Every three minutes he checks his phone. He said he’d be here at six, after work, but that might be a pipe dream. Chasten is aware of the many loose ends left to tie up at the office. Just because Peter has been deployed once before doesn’t mean they’ve developed a protocol to deal with his absence.

Ever since they found out, the idea of this last night has haunted Chasten’s every moment: every waking hour, every sleeping hour, and every blurry twilight in between.

He has imagined over and over and _over_ again how a good boyfriend would say goodbye. Make dinner from scratch. Sit down at the table. Watch Peter over tealights and a seasonal centerpiece, making jokes that crinkle the skin at the corners of his blue eyes. Breathe in the fragrant steam rising up from fresh-cooked asparagus. Be present in the moment.
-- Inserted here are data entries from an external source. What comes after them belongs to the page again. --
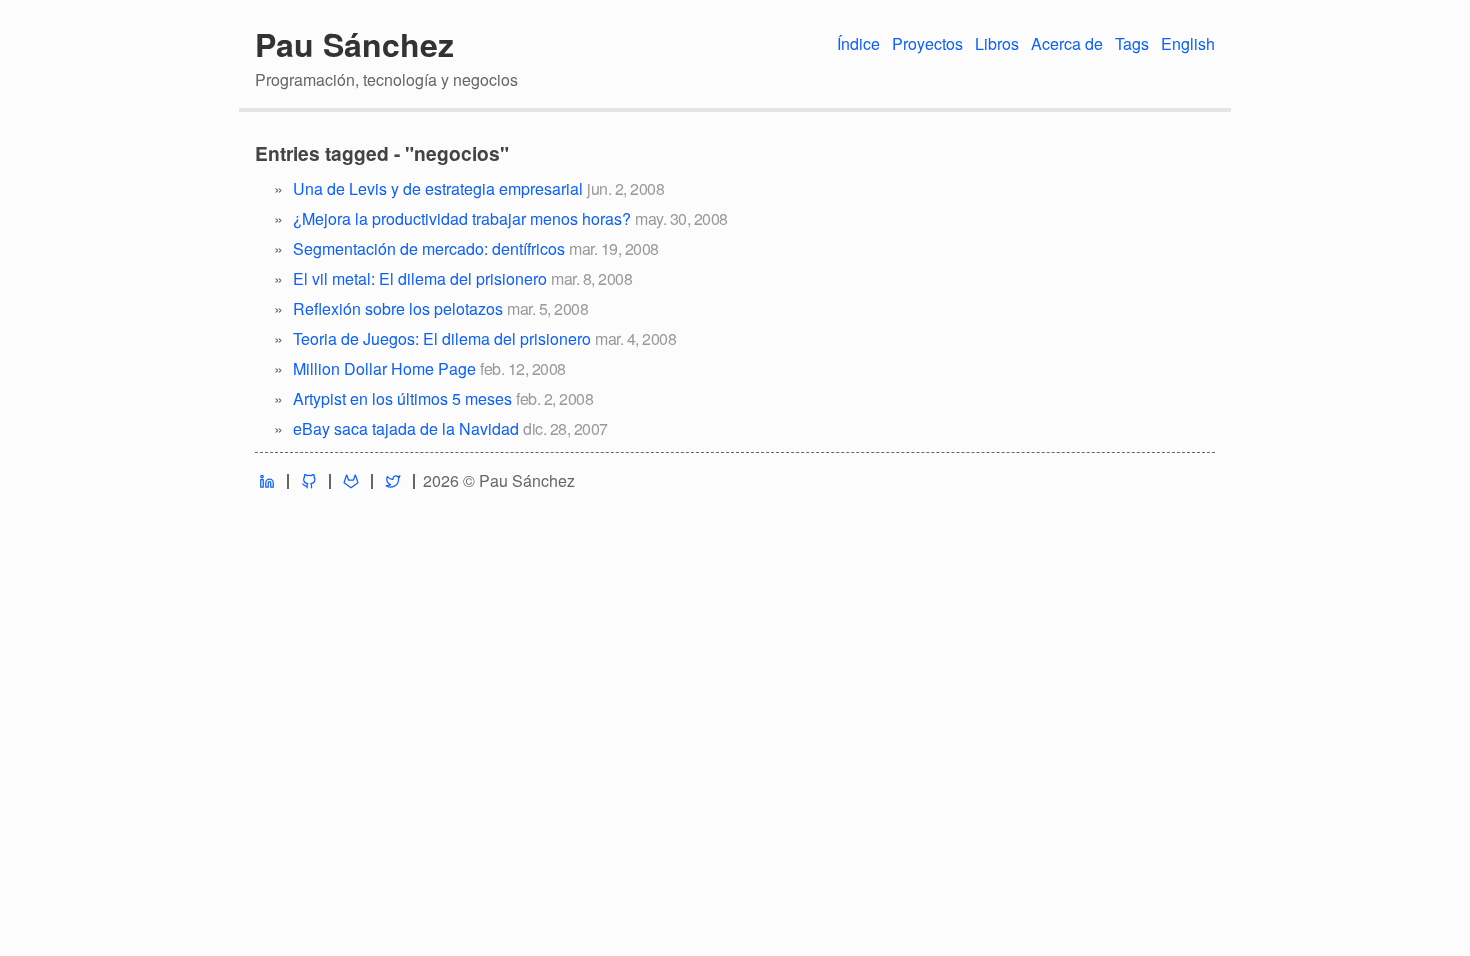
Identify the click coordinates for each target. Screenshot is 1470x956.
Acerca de (1067, 43)
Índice (858, 43)
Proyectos (927, 43)
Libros (997, 43)
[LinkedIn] (267, 481)
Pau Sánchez (354, 44)
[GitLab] (351, 481)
But that moment is here; it’s now; and now that it’s here, Chasten doesn’t feel like eating. Over the past few days he has emptied the refrigerator and stayed away from the grocery store. He can’t bear the thought of pitying stares and sympathy, the feeling of being a tragic figure on display. He knows he has been weak and selfish, and, as a result, they’ll be eating takeout.

At five-thirty he tapes the last box shut. Afterward he wanders through the first floor, footsteps echoing. The house has become a clean silent slate, like a realtor’s listing. Depersonalized. Bare

Finally he opens the front door. It’s heavy. It’s October. The days are shorter, darker: contracting. He goes outside and sits on the porch steps, waiting for him to come back home.

* * *

When Peter steps out of the car, Chasten sees right away that he’s trying to look natural, as if this day is like any other day. He’s wearing a well-tailored navy suit, and something at the bottom of Chasten’s stomach flip flops at the sight of it. He strides up the sidewalk, head shyly ducking. Chasten appraises the length of his thick dark hair - the slight endearing hunch of his posture - the intelligence, the soulfulness of his eyes, and the incontrovertible fact of their blueness. He drinks it all in. He knows that every moment now is a new last memory.
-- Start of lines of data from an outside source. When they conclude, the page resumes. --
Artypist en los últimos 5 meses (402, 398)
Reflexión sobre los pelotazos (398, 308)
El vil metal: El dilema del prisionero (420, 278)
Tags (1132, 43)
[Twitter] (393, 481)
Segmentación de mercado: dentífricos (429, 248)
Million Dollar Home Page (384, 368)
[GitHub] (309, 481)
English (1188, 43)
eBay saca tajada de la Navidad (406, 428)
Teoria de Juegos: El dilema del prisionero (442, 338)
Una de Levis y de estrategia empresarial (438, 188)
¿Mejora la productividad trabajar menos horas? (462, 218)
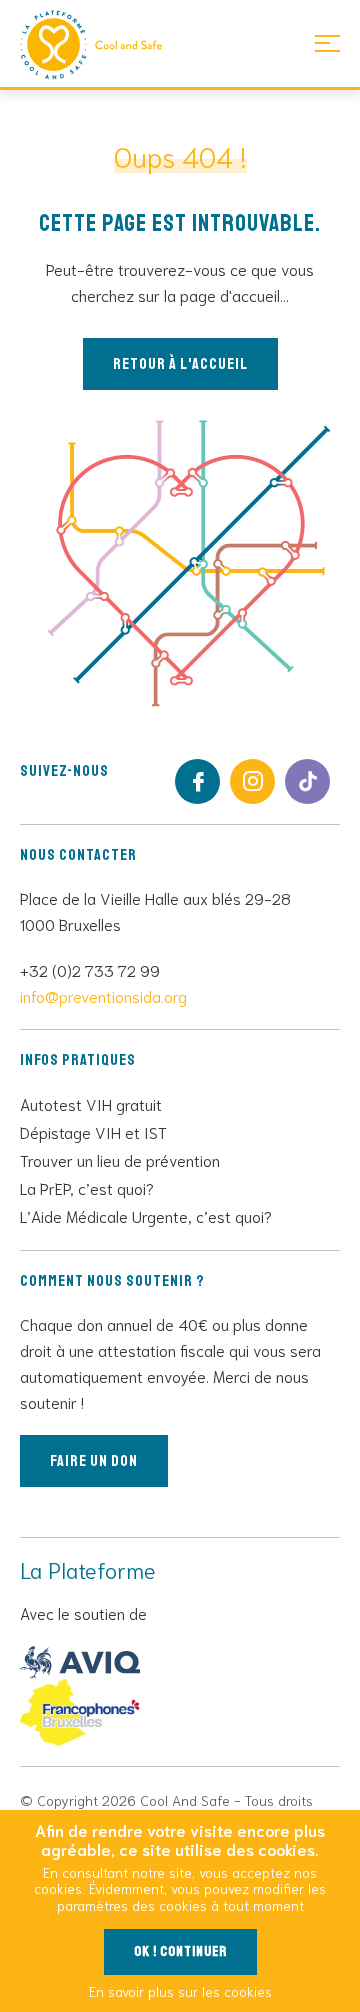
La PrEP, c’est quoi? (87, 1187)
Chasten stays on the steps to embrace him. When he says his name - “ _Peter_ ,” he says - Peter makes a move to kiss him, but at the last minute Chasten turns his head away.
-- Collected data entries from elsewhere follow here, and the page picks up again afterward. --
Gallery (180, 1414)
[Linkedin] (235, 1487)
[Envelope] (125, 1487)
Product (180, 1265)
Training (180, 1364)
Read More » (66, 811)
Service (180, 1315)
“I think tonight should be...just ours,” he murmurs. He looks across the side yard to the neighbors’ house, at the dying vines curling up their trellis, and he feels a cold autumnal tinge on the breeze.

Peter takes his hand and squeezes it. “Whatever you want,” he says, and the sound and feel of such a deep-voiced whisper make goosebumps drip down the backs of Chasten’s arms.

“I want _you_ ,” Chasten says, and he drops his hand and turns around and opens the door so they can retreat to be together.

As soon as the door closes, Peter has gently pushed him up against it. “Hi,” he says, smiling, and a kiss lands with slow exquisite tenderness on his cheek.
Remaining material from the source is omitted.